Para a maioria dos parâmetros plausíveis, os atrasos ótimos são de meses a poucos anos.

A frase que resume a conclusão prática do estudo é: "rápido ao porto, lento ao atracadouro" — em inglês, swift to harbor, slow to berth.

Os limites do modelo

O artigo reconhece abertamente o que não consegue resolver. Não há ninguém com controle total sobre os timelines da AGI e diferentes atores têm preferências diferentes.

O timing ideal pode ser inatingível, de acordo com o filósofo, e intervenções destinadas a influenciar quando a superinteligência chega têm consequências além do efeito no timing.

Bostrom lista mais de uma dezena de formas pelas quais uma pausa mal implementada poderia ser contraproducente.

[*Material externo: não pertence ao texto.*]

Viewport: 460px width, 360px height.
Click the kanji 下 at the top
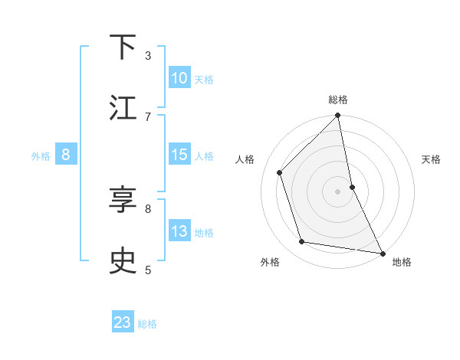point(123,47)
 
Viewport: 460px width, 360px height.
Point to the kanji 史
point(123,262)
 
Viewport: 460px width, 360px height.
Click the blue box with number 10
point(179,78)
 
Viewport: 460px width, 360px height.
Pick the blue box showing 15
point(179,155)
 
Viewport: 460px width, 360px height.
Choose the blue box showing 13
point(179,231)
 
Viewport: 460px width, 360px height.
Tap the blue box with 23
point(123,322)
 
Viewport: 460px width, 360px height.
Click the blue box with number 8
point(66,155)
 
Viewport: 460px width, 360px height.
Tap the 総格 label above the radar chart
point(338,100)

O trabalho de IA pode migrar para atores menos responsáveis ou estados menos cooperativos; uma pausa precoce pode ser percebida como inútil, tornando mais difícil pausar depois quando seria útil; a exigência de pausa pode galvanizar apoiadores da IA a se fecharem e marginalizar pesquisadores de segurança; e uma pausa temporária, vendida como moratorium breve, pode se calcificar em abandono permanente.

Também há considerações distributivas, já que o timing prudencialmente ótimo não é o mesmo para todos.

Os mais velhos, os doentes e os pobres têm mais a ganhar e menos a perder com uma transição para a abundância pós-AGI, e geralmente têm menos capacidade de esperar — o que, segundo Bostrom, cria um argumento prioritarista para timelines mais curtos do que a análise neutra sugere.

O estudo inclui ainda um modelo de testes de segurança baseado em um processo de decisão de Markov parcialmente observável, essencialmente, uma framework para tomar decisões de implantação condicionadas às informações que vão surgindo, em vez de fixar uma data de lançamento de antemão.

A conclusão desse modelo é que testes de segurança aumentam a utilidade esperada: às vezes encurtando o tempo até o lançamento (quando os testes indicam que o sistema é seguro), às vezes alongando-o (quando os testes revelam sinais de perigo).

O que Bostrom não está dizendo

Uma leitura apressada do artigo poderia interpretá-lo como um argumento para construir IA rapidamente e não se preocupar com segurança, mas, segundo ele, não é bem assim.

O modelo assume que a superinteligência alinhada produziria enormes benefícios — e é exatamente esse pressuposto que todo o cálculo depende.

Se a superinteligência não for alinhada, o resultado é catástrofe, não abundância.

O artigo não argumenta que o risco de desalinhamento é pequeno; argumenta que mesmo com risco alto, o potencial upside de uma transição bem-sucedida é grande o suficiente para tornar o esforço racional — e que as pessoas que existem hoje têm interesse em que isso seja tentado com alguma urgência, dado que estão morrendo enquanto esperam.

Na entrevista à Wired, Bostrom voltou à questão que tem ocupado seu pensamento mais recente: o que acontece quando a IA consegue fazer tudo melhor do que os humanos, inclusive filosofia?

Ele não descartou o valor residual da produção humana. "Uma proclamação de um robô não é tão significativa para mim quanto a de um ser humano companheiro", disse.

Mas admitiu que a habilidade de fazer uma grande contribuição ao mundo provavelmente estará fora das mãos de qualquer pessoa e talvez fora das mãos de todos.

Para o filósofo que passou uma década alertando sobre o fim da humanidade, isso representa uma mudança de ênfase do apocalipse para a obsolescência.

O clipe de papel que destrói o mundo foi substituído pela aposentadoria da espécie. Bostrom a chama, com cautela qualificada, de "uma aposentadoria de enorme vitalidade".